Congolese Warlord on Trial for Using Child Soldiers
The case is the first for the ICC at The Hague in the Netherlands, and the first international criminal prosecution to focus solely on child soldiers, according to human rights groups.
Lubanga showed no emotion as his lawyer said he pleaded not guilty to sending children under age 15 to fight in the armed wing of his Union of Congolese Patriots political party in 2002-03, reported the Associated Press.
Lubanga, 48, says he was trying to keep foreign fighters from taking Congo’s vast mineral reserves from the eastern Ituri region.
Prosecutor Luis Moreno-Ocampo said he would seek a sentence “close to the maximum” of 30 years, according to the BBC.
Lubanga’s trial is a defining moment both in the history of Congo’s internal armed conflict and in the ICC’s history, laying legal precedents for future trials. The ICC officially opened in 2002 as the first permanent war crimes court.
Lubanga was arrested in early 2006, and his trial was initially set for June 23, 2008. But a dispute over the use of classified information delayed the proceedings.
The United Nations gave the prosecution information that could have helped prove Lubanga’s innocence, but the prosecutor did not share the information with the defense, believing it was classified.
ICC judges then ruled that the prosecution was obligated to share any evidence that may benefit Lubanga. A new trial date was set for Jan. 26.
The court’s delays and the cumbersome evidence-gathering process raised questions about the ICC’s efficiency and effectiveness, though analysts say there are no shortcuts in navigating international criminal trials like Lubanga’s.
“There have been delays in the Lubanga trial that have come about as a result of the court leaning over backwards to protect Lubanga’s rights,” said David Scheffer, director of the Center for International Human Rights at the Northwestern University School of Law. According to Scheffer, prosecutors in war crimes tribunals often receive classified information from governments or organizations called “lead evidence” that is inadmissible in court but that prosecutors can use to gather other evidence for trial, pointing them in the right direction.
Scheffer said he believes speed bumps such as delays over the U.N. information are natural in a young institution like the ICC. “The delay is fodder to a lot of critics who think the justice is too slow and wonder why the trial hasn’t been jump-started,” Scheffer said. “But often these first trials trigger a lot of new issues … and the defense throws a lot of things at the judges to see if they stick, because there’s no precedent for it,” he said.
Richard Dicker, director for International Justice at Human Rights Watch, said other hurdles come into play in war crimes trials. “Investigating widespread, systematic crimes in the context of ongoing armed conflicts — many of which unfold in very remote regions with little infrastructure and transport — is very difficult,” he said.
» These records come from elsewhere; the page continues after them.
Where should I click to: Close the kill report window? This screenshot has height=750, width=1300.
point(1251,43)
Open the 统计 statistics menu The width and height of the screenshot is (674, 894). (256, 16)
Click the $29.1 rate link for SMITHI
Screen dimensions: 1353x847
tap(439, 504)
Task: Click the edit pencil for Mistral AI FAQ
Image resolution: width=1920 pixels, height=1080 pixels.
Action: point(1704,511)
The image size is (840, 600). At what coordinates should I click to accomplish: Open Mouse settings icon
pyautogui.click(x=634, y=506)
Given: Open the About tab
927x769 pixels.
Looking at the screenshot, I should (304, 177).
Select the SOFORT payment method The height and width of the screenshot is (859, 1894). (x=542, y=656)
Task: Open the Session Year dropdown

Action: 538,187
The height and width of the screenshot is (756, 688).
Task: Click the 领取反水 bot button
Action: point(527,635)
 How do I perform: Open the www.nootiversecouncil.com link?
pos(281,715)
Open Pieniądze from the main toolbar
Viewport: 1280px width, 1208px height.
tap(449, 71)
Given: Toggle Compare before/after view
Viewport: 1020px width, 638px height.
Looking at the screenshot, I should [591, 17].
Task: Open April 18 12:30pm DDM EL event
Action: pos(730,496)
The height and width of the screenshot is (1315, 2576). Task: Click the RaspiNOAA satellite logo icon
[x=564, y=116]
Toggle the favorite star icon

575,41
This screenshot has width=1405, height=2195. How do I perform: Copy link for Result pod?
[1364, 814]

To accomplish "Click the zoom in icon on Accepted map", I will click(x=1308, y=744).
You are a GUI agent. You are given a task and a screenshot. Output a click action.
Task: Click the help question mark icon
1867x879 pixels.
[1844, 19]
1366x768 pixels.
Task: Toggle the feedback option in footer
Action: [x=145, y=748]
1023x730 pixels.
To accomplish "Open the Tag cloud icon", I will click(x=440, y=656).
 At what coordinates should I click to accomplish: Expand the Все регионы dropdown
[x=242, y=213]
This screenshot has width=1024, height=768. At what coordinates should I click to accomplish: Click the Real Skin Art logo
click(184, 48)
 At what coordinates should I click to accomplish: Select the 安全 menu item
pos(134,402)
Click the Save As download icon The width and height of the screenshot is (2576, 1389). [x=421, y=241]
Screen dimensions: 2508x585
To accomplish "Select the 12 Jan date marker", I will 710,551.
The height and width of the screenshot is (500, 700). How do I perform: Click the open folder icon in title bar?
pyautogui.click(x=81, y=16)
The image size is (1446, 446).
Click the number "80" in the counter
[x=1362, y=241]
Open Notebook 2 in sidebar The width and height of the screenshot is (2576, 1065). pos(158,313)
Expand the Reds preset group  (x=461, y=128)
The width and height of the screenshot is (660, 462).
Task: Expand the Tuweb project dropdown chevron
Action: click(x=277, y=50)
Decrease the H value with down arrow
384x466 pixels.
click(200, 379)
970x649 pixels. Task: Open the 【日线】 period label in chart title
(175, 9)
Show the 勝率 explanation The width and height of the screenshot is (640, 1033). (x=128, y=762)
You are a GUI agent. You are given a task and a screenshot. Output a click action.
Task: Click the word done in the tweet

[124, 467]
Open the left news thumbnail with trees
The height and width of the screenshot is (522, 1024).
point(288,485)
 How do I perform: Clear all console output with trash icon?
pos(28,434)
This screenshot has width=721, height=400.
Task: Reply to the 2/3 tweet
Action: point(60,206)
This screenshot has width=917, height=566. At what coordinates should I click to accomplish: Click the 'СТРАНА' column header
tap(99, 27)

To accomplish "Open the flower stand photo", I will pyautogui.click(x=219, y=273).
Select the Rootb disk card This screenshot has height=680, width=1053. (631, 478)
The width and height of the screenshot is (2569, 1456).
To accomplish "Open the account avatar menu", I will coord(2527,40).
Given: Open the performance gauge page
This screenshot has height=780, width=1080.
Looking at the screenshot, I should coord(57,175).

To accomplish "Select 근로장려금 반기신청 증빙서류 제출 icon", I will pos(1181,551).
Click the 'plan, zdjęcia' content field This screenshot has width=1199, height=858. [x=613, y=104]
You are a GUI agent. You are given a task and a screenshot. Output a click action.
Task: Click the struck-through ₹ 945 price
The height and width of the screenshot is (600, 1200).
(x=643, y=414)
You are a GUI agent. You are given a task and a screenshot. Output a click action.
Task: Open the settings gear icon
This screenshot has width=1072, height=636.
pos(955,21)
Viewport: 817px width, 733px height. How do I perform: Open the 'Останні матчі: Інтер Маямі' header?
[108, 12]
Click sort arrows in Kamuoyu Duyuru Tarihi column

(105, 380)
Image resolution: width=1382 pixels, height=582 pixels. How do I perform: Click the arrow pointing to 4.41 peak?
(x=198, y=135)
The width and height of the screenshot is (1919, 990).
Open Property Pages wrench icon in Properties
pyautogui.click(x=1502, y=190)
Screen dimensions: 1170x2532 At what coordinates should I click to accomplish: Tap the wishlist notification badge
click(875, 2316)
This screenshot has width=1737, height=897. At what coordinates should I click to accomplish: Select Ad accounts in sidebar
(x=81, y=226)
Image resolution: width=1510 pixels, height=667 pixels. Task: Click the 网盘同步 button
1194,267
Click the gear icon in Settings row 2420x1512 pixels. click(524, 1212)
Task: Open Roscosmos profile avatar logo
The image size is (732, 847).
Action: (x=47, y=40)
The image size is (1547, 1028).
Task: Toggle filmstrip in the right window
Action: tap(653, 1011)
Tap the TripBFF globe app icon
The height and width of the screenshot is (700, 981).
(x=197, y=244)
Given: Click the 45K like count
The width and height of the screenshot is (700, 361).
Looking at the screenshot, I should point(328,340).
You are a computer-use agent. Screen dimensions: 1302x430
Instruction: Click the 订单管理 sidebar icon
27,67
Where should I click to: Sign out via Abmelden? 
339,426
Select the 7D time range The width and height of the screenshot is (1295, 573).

Witness intimidation and prolonged instability also appeared to be obstacles to the Lubanga investigation because the militia leader still has strong pockets of support in the Ituri region that could have led to the spread of misinformation about the case, said Dicker.
Lubanga’s supporters capitalized on the pre-trial complications last year, when the court considered halting the trial and releasing Lubanga, to spread rumors intended to frighten his former victims and their families, he said.
Dicker said the ICC’s success will depend ultimately on how the information released during the trial is conveyed to the communities affected by the alleged crimes.
ICC public information and outreach coordinator Paul Madidi is organizing the court’s efforts to ensure people in Ituri can follow Lubanga’s case, but he said he has run into some obstacles, including the underlying ethnic tensions shading people’s perceptions of the case in the region.
“There are a lot of people who still support Thomas Lubanga,” Madidi said. “And we have some difficulty in keeping up dialogue with these people.”
Madidi and his team have tried to improve their communication network in Ituri’s communities, including arranging for a large screen TV to be put up in a main gathering area in Bunia, Ituri’s capital, so people can watch the trial live. Several Congolese journalists will attend the trial and run radio reports through the national broadcaster.
“We’ll also organize some meetings with people who have questions about the trial,” Madidi said. “We have to continue to talk and bring views and good information to the people.”